So apart from the lack of control over URLification in normal messages that
the author rightly pointed out, it seems they also have a bug in the noformat
feature.

------
mediumdeviation
I have seen similar issues with overly aggressive parser in Messenger for
Business, but with dates instead. It tried to turn the words in the following
real conversations into dates for adding appointments

* "Christmas" in "Merry Christmas, and have a nice day"

* "at 100" in "It could be that you're not viewing the image at 100% zoom"

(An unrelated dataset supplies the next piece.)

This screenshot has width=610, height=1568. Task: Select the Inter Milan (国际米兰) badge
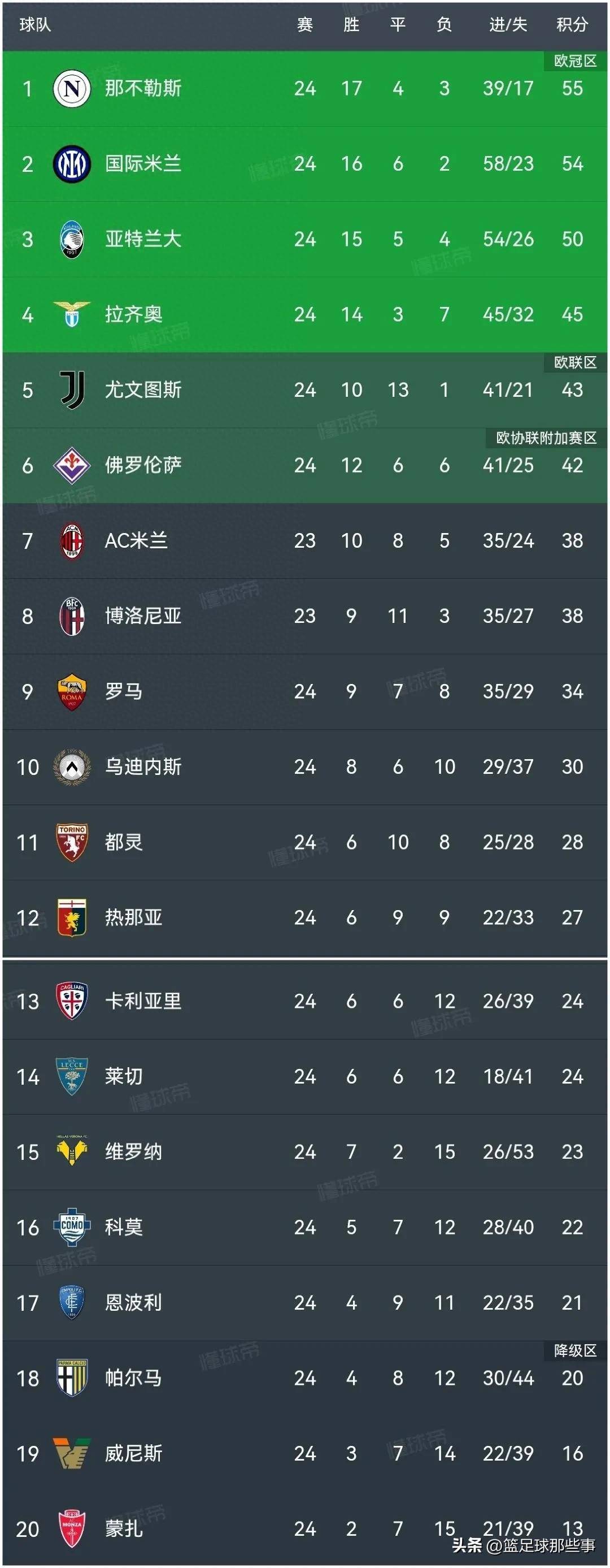tap(73, 164)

* Four digit module codes from my university that looks like four digit military time

and so on, ignoring context or even prefix/suffix text which makes it clear
the text is not a date. It would be funny if these don't keep getting in the
way when random words in conversation gets turned into links.

------
avar

        > run a forked codebase on isolated servers[...]
    

It's not forked at all, when you use the business version of Facebook you can
even URL hack public Facebook URLs to share the same global IDs to your
"private" instance, and you might even see public comments from public
Facebook users.

It's also possible to invite public Facebook accounts to your groups in your
business instance, to them they're just browsing another group on
Facebook.com.

So the Facebook Business instances really aren't separated out at all more
than just being the equivalent of an aggregation on private groups on
facebook.com + custom domain etc.

Edit: I just tested this by taking a random post of Zuckerberg's and replacing
www. in the URL with <mycompany>. and sure enough, Zuck then shows up on our
"internal" Facebook, albeit with a notice saying it's a public post. You can
then "share" the post and get the same behavior as on public Facebook when you
share an existing group post to another group or message.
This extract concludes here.